On 12 April 2026, Borlase signed a rookie scale contract with the Atlanta Dream for the 2026 WNBA season. On 14 June 2026, she scored a career-high 17 points in a 102–77 win over the Toronto Tempo.

She is set to re-join the Spirit for the 2026–27 WNBL season.

==National team career==
Borlase debuted for Australia at the 2021 FIBA Under-19 World Cup in Hungary with the Gems. She helped the Gems win the silver medal.

In 2022, Borlase helped the Gems win the gold medal at the FIBA Under-18 Asian Championship in India. She was named to the All-Star Five after averaging 14.4 points, 7.6 rebounds, 4.4 assists and 2.8 steals per game.

Borlase played for the Gems at the 2023 FIBA Under-19 World Cup in Spain.

In July 2024, Borlase was named in the Australian Opals' final squad for the Paris Olympics. She helped the Opals win the bronze medal.

In April 2025, Borlase was named in the Opals squad for a trans-Tasman series against New Zealand in May.
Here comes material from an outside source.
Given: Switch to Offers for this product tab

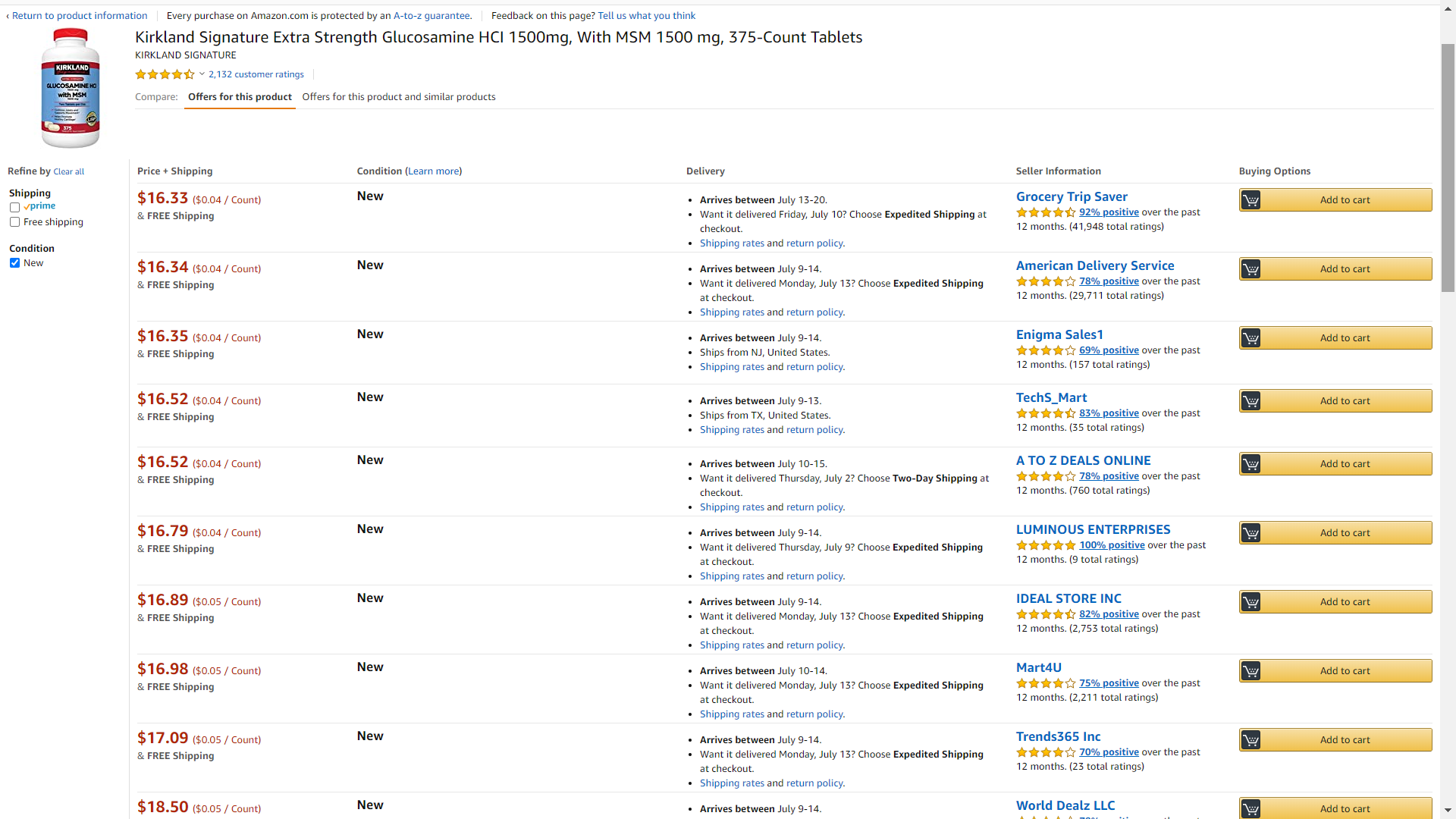Looking at the screenshot, I should tap(240, 97).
She was subsequently selected for the Opals' final squad for the 2025 FIBA Women's Asia Cup in China.

In July 2026, Borlase was named in the final Opals squad for the 2026 FIBA Women's Basketball World Cup.

==Personal life==
Borlase is the daughter of Darryl Borlase and Jenny Borlase. Her father played Australian rules football for the Port Adelaide Football Club while her mother played for the Australian netball team. Her older sister, Ella, has represented Australia in surfboat rowing while her older brother, James, is also a footballer who made his AFL debut in 2023 with the Adelaide Crows.